1 big thing: Why Russia will keep poking America’s racial wounds

Illustration: Aïda Amer/Axios
The 2020 election will bring more Russian-backed online disinformation campaigns aiming to exploit American protests over police brutality and systemic racism in order to foment division and distrust, experts predict.
Where it stands: There’s nothing new about Russia’s tactics — its intelligence agencies have been using disinformation to cynically aggravate U.S. racial tensions all the way back to the Cold War era. But we can’t resolve this problem with cyber countermeasures and informational defenses.

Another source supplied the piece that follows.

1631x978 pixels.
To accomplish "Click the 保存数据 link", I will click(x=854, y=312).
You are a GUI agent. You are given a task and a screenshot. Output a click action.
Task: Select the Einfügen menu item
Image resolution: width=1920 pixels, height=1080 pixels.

It will require actually tackling the root problem of racial injustice itself.
Background: Russia’s pro-Trump electoral interference campaign in 2016 was “part of a broader, sophisticated, and ongoing information warfare campaign designed to sow discord in American politics and society,” according to a Senate Select Committee on Intelligence (SSCI) report released in 2019.
- “No single group” was targeted more on social media by Russian disinformation than black Americans, according to the same report — with the majority of the posts on Russian accounts on Facebook, Instagram, Twitter and YouTube centering on racial issues.
- Much of the content on these accounts focused on police violence. In 2016, Russian accounts also encouraged black Americans not to vote at all or to cast a protest vote for a third-party candidate for president.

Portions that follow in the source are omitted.